**Task description**
Output exactly, with nothing added, the entries from the first line through the line with "You are a computer-use agent. Image resolution: width=1037".

Segment Start: Exercise data

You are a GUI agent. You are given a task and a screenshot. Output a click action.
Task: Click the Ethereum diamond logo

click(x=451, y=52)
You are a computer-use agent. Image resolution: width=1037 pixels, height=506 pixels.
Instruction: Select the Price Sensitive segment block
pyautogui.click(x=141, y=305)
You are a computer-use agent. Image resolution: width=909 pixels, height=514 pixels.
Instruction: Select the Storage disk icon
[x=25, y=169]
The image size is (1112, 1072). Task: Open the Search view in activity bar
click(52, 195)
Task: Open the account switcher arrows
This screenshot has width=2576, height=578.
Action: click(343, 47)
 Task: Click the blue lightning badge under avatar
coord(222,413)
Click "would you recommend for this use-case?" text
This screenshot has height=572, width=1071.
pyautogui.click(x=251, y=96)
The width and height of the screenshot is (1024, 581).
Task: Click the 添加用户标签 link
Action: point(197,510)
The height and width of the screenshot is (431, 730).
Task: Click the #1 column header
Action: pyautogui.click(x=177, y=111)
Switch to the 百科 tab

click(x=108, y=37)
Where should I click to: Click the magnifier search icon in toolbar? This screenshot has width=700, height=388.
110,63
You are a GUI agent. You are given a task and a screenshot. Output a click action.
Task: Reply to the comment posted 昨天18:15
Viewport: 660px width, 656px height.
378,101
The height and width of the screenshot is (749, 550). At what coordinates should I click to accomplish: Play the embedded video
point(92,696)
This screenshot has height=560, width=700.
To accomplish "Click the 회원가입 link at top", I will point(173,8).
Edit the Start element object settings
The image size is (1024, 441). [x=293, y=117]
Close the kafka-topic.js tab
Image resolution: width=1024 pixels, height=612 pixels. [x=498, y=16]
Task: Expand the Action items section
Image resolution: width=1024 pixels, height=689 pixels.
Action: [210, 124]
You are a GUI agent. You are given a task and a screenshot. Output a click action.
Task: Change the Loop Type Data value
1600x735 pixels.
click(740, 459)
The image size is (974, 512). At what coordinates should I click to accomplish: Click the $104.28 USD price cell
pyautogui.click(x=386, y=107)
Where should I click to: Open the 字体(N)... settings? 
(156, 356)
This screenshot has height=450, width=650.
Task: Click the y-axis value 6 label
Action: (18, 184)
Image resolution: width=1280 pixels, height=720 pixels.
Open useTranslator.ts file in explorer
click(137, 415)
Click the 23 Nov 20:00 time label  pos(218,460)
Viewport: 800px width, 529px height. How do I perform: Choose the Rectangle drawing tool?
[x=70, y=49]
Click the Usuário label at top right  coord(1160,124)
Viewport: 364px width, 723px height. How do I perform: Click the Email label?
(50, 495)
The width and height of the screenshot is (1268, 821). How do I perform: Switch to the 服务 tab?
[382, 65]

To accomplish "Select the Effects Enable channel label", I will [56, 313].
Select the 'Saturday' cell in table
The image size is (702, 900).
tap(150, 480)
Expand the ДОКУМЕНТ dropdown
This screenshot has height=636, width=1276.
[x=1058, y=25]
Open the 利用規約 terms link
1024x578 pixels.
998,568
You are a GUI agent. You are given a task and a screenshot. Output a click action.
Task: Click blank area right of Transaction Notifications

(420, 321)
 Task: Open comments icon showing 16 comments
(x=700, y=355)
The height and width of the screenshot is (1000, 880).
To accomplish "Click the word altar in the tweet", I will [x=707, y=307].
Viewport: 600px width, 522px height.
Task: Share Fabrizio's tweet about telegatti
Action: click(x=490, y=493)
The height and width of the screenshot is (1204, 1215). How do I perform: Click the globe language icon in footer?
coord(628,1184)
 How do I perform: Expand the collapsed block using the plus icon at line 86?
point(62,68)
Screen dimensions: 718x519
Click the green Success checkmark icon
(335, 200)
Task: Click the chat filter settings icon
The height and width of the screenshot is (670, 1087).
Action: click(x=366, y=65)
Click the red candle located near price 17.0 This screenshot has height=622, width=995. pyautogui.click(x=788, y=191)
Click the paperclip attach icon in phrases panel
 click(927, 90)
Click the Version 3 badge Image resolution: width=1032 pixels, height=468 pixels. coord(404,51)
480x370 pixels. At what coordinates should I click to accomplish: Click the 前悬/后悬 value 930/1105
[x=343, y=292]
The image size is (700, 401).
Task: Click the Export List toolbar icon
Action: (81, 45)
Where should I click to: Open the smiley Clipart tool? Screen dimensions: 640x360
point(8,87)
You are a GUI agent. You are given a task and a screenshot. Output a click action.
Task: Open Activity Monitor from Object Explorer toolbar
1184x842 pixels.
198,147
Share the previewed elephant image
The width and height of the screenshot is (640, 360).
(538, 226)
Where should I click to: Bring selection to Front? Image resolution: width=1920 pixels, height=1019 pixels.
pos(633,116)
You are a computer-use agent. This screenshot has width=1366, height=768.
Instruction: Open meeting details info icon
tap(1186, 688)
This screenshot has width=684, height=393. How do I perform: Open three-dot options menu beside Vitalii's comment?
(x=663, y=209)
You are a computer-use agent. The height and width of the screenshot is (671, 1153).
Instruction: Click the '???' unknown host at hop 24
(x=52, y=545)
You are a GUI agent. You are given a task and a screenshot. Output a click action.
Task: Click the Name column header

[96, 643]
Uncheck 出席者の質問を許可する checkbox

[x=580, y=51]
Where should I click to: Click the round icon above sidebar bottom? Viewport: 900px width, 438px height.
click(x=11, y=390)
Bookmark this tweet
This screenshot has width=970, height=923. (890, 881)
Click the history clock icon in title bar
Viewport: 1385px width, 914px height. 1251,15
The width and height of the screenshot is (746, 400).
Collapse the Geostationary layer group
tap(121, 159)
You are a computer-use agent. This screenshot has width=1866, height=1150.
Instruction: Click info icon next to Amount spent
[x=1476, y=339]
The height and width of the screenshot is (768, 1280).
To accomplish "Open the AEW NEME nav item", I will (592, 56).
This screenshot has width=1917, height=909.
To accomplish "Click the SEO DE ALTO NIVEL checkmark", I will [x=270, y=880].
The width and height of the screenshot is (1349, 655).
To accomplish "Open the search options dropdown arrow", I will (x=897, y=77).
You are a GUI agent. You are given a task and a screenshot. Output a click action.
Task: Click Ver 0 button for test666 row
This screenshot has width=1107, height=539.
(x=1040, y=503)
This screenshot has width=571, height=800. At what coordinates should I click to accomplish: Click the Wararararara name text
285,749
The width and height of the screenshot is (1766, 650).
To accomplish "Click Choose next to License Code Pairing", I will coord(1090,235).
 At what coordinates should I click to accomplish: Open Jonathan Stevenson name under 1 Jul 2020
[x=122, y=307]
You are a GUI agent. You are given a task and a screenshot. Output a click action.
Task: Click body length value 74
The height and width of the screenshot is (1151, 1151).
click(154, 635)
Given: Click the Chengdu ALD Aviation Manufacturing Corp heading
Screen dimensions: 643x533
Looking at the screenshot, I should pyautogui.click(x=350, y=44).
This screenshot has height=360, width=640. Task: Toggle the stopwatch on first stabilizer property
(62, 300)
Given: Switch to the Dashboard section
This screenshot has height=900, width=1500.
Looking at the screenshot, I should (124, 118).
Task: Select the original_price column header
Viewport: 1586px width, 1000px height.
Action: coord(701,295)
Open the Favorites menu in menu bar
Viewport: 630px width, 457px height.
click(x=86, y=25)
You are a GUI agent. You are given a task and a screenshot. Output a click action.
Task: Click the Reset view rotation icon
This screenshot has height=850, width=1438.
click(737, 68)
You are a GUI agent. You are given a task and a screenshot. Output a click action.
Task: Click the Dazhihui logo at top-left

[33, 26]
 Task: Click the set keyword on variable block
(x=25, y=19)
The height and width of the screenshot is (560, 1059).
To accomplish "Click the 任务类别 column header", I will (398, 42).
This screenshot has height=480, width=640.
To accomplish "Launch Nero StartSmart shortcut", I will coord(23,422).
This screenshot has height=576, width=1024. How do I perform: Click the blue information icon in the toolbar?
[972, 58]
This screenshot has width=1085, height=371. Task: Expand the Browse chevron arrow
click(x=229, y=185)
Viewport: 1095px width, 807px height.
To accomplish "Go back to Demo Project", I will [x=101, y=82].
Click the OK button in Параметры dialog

Segment End: Exercise data

**Written answer**
You are a GUI agent. You are given a task and a screenshot. Output a click action.
Task: Click the Ethereum diamond logo

click(x=451, y=52)
You are a computer-use agent. Image resolution: width=1037 pixels, height=506 pixels.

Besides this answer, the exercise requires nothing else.